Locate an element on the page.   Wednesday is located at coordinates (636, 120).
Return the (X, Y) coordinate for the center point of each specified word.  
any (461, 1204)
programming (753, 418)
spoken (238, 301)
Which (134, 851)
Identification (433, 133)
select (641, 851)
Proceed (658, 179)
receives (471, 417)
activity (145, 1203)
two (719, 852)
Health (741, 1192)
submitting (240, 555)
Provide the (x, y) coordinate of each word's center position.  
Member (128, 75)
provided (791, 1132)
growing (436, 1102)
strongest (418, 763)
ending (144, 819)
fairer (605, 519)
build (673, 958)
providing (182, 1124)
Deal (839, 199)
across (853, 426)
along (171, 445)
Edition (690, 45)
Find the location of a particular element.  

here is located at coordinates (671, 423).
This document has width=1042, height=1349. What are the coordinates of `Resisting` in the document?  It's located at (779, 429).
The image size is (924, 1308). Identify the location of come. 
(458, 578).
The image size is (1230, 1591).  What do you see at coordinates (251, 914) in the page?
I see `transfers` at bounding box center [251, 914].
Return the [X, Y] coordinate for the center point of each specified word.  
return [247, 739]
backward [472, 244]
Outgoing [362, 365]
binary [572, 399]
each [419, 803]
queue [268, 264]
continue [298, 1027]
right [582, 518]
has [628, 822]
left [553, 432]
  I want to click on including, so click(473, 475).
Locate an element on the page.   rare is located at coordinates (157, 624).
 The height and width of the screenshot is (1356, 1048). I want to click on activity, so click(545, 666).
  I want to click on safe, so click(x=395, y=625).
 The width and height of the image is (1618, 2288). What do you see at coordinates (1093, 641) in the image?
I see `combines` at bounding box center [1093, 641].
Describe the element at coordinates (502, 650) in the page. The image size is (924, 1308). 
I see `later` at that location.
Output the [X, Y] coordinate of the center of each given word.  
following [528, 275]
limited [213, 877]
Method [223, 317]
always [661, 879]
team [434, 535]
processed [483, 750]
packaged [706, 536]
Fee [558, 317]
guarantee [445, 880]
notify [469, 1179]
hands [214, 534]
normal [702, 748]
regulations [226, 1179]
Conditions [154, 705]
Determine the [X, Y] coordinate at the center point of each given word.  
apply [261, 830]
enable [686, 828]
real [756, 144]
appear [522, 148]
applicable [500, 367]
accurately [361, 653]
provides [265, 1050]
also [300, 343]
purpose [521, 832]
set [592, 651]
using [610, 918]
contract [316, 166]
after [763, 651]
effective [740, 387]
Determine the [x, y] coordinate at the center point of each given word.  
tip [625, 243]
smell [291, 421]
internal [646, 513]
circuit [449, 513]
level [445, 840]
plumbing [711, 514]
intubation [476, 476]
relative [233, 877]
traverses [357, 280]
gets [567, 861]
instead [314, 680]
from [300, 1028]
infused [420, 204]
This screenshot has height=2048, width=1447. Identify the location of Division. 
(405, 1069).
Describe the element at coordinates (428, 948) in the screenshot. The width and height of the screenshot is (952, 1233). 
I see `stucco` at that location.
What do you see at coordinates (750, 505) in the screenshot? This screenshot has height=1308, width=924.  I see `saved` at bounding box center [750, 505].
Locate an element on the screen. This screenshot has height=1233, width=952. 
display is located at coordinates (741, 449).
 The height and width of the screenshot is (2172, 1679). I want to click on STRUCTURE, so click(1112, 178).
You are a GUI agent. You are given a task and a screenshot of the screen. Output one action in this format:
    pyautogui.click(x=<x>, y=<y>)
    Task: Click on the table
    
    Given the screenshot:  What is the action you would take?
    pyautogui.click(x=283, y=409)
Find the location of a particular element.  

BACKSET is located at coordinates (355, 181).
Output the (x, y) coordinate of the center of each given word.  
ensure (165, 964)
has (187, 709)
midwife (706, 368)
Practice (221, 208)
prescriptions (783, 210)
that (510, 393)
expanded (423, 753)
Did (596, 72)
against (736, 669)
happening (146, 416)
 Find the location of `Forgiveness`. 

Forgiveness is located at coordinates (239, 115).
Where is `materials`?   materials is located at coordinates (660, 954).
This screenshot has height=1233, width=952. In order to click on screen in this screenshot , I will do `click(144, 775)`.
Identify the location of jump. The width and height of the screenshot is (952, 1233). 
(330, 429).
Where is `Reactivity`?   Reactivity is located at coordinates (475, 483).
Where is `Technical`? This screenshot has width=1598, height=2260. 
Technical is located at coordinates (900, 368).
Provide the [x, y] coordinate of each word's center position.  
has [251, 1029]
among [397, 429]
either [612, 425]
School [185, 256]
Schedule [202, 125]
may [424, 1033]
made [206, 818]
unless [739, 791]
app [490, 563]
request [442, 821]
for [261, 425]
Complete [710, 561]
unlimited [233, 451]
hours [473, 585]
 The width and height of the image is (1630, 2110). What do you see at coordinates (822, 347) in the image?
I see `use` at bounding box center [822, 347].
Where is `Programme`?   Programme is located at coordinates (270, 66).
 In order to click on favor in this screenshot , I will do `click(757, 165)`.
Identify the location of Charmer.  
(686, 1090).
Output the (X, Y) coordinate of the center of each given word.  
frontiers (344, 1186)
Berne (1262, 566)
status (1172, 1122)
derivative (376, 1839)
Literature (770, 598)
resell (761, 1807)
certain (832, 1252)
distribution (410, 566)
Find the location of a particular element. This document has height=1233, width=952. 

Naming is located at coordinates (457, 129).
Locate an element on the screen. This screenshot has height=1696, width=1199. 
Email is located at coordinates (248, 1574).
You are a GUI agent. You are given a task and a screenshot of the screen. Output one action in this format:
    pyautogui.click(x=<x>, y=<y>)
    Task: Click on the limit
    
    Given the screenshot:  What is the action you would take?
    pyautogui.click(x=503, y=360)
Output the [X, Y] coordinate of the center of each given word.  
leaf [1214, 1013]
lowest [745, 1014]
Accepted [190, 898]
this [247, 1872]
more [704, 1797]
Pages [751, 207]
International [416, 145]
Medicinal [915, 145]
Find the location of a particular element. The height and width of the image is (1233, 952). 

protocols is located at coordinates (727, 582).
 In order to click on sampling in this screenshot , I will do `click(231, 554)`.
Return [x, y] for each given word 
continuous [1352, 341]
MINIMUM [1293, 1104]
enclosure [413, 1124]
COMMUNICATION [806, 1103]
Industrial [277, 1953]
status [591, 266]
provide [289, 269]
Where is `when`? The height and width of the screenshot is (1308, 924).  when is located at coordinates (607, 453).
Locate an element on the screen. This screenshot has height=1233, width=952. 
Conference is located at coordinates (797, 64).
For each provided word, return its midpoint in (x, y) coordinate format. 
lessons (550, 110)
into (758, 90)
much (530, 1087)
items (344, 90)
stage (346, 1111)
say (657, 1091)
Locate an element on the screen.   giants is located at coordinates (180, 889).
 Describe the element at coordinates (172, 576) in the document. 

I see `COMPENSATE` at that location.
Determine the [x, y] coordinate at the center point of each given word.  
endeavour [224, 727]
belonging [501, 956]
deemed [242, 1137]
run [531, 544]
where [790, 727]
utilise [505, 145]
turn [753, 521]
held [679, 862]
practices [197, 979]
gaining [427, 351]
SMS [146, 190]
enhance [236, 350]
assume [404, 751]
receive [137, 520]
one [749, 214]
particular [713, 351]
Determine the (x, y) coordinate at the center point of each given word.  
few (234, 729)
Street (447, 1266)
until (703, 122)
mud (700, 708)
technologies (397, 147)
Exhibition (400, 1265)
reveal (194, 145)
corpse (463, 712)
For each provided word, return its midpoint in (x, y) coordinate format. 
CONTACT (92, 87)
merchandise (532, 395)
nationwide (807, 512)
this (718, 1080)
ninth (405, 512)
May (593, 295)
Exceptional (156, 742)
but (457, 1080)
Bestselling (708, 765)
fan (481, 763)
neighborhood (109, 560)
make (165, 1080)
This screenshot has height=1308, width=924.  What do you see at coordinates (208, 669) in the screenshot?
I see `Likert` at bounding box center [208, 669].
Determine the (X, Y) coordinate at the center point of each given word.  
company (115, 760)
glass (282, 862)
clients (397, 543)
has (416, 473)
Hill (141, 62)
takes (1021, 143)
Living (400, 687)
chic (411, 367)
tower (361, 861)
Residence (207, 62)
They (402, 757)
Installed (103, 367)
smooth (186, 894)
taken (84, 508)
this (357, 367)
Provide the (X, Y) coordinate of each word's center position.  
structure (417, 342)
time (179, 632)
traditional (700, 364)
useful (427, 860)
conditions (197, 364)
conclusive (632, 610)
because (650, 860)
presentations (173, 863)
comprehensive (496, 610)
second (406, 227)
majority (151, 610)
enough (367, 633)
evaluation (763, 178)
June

### Requirements
Reproduce without any change the part of the listing above that opens with the line containing "always [661, 879]" and closes with the line containing "What do you see at coordinates (750, 505)". Include both of those lines and nothing else.

### Answer to this task
always [661, 879]
team [434, 535]
processed [483, 750]
packaged [706, 536]
Fee [558, 317]
guarantee [445, 880]
notify [469, 1179]
hands [214, 534]
normal [702, 748]
regulations [226, 1179]
Conditions [154, 705]
Determine the [X, Y] coordinate at the center point of each given word.  
apply [261, 830]
enable [686, 828]
real [756, 144]
appear [522, 148]
applicable [500, 367]
accurately [361, 653]
provides [265, 1050]
also [300, 343]
purpose [521, 832]
set [592, 651]
using [610, 918]
contract [316, 166]
after [763, 651]
effective [740, 387]
Determine the [x, y] coordinate at the center point of each given word.  
tip [625, 243]
smell [291, 421]
internal [646, 513]
circuit [449, 513]
level [445, 840]
plumbing [711, 514]
intubation [476, 476]
relative [233, 877]
traverses [357, 280]
gets [567, 861]
instead [314, 680]
from [300, 1028]
infused [420, 204]
This screenshot has height=2048, width=1447. Identify the location of Division. 
(405, 1069).
Describe the element at coordinates (428, 948) in the screenshot. The width and height of the screenshot is (952, 1233). 
I see `stucco` at that location.
What do you see at coordinates (750, 505) in the screenshot? This screenshot has height=1308, width=924.  I see `saved` at bounding box center [750, 505].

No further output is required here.